2013 yılında yapılan bir araştırmada; yüksek enerji içeren et grubu besinleri, daha düşük enerjili mantar ile yer değiştirildiğinde kilo kaybına yardımcı olurken aynı zamanda besinsel olarak da tatmin ettiği gözlemlenmiştir. Eğer kolesterol probleminiz var, haftalık kırmızı et porsiyonunuzu çoktan tükettiniz ve hala kırmızı ete karşı koyamıyorsanız bir de mantarı deneyin. Sağlıklı beslenmede çözümler tükenmez, yeterki siz isteyin!

7  Baharatlar

Araştırmalar, yiyeceklerin baharat oranı arttıkça fazla tüketim probleminin önüne geçildiğini göstermektedir. Bunun yanı sıra 2015 yılında yapılan çalışmaya göre, özellikle kırmızı acı biberde bulunan kapsaisin maddesinin beyaz yağ hücrelerini kahverengi yağ hücrelerine çevirebileceği ve ve böylelikle daha fazla enerji yıkımına ulaşılabileceği söylenmekte; fazla kilo alımının önüne geçilebileceği iddia edilmektedir.
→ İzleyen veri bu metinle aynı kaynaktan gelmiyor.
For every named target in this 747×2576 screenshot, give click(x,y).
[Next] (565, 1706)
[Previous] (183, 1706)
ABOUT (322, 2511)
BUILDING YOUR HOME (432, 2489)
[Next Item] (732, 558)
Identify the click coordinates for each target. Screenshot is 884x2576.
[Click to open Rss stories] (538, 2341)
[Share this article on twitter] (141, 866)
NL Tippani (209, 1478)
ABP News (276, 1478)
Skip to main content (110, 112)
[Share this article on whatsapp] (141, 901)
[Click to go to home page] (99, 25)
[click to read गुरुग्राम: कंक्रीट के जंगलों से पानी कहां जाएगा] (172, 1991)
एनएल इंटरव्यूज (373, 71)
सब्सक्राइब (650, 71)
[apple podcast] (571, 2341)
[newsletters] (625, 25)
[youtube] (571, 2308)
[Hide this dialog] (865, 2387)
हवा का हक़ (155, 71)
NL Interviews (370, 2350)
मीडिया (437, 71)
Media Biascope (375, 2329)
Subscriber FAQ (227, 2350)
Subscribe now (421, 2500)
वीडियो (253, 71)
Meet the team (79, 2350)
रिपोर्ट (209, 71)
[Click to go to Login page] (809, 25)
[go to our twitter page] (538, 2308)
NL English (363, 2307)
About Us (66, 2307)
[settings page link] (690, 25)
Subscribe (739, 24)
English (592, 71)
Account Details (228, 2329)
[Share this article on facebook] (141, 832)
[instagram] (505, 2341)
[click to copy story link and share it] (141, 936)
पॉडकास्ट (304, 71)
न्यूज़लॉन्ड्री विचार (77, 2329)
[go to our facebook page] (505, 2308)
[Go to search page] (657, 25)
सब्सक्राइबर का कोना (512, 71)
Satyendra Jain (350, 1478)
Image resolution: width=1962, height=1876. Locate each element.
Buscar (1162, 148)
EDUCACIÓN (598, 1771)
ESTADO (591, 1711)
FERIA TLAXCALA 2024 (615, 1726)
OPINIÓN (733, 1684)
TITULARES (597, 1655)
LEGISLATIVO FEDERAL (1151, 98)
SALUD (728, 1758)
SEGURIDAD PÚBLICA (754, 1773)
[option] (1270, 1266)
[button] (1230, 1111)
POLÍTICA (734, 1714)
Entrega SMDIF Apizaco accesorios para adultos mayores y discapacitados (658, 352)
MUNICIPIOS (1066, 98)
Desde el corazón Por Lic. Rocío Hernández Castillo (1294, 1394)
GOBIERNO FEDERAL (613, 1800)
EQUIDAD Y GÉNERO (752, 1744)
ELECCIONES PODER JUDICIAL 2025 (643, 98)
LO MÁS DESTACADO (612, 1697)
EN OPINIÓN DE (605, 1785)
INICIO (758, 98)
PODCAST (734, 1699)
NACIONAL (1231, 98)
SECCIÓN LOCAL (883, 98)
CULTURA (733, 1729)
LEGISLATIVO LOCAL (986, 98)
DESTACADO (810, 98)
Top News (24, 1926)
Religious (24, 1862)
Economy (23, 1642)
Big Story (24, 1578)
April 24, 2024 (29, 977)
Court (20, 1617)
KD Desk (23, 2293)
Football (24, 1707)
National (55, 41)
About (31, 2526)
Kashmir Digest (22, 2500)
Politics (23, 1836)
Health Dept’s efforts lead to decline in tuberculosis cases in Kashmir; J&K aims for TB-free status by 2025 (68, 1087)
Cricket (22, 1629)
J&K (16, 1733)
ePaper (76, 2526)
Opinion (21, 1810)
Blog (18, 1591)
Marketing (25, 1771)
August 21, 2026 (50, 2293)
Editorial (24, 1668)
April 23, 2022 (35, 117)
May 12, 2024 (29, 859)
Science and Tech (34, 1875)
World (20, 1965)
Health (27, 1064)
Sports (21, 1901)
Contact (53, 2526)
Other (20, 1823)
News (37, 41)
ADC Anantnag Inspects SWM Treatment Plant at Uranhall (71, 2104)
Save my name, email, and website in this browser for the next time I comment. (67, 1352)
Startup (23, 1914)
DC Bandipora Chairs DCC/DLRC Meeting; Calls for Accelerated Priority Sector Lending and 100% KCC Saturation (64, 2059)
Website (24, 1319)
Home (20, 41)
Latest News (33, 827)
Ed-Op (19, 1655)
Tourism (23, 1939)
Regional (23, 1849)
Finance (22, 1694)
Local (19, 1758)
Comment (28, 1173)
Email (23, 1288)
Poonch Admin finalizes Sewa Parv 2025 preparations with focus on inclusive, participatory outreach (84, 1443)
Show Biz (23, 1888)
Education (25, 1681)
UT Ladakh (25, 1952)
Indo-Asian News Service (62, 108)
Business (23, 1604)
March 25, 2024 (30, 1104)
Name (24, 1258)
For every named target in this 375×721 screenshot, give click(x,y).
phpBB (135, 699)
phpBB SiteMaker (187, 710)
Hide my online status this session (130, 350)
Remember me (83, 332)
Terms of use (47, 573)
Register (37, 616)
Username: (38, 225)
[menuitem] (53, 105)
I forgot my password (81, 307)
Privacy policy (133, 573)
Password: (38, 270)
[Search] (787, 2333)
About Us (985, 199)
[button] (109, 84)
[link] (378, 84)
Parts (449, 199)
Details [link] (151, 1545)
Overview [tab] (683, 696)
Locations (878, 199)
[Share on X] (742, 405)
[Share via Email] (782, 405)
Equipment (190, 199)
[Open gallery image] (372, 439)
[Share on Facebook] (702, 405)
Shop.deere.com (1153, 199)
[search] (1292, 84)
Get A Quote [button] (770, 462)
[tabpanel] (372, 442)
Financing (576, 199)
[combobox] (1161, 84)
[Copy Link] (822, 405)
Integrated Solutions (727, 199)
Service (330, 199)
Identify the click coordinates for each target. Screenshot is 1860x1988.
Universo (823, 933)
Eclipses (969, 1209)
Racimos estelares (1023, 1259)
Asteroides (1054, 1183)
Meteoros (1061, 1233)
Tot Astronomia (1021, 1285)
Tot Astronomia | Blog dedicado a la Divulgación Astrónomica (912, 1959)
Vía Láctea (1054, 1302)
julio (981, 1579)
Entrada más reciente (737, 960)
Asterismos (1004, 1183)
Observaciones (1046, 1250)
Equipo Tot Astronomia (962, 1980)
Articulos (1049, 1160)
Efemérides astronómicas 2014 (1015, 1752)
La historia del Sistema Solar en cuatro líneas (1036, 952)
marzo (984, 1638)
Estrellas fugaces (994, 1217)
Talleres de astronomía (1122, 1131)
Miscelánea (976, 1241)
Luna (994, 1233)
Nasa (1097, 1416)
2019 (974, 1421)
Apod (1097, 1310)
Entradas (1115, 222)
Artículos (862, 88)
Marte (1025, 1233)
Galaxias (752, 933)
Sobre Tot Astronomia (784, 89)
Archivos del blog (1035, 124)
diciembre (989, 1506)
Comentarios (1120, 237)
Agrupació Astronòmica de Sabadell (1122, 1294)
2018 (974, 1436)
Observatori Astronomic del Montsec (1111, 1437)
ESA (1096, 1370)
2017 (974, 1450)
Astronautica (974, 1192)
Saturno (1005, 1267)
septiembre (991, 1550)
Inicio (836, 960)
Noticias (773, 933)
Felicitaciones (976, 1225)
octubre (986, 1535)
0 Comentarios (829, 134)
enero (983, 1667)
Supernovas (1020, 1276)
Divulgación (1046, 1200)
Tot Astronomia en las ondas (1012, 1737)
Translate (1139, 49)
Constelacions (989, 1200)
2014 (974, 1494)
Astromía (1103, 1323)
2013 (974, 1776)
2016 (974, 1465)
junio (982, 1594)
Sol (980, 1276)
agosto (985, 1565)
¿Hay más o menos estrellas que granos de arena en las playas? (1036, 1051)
Bu bilgilerin yanı sıra baharatların metabolizmayı hızlandırıcı etkisi uzun zamandır bilinmektedir. Eğer herhangi bir sağlık problemimiz yoksa, besinlerimize makul dozlarda baharat katarak hem onların lezzetlerini hem de kendi metabolizma hızımızı artırabiliriz!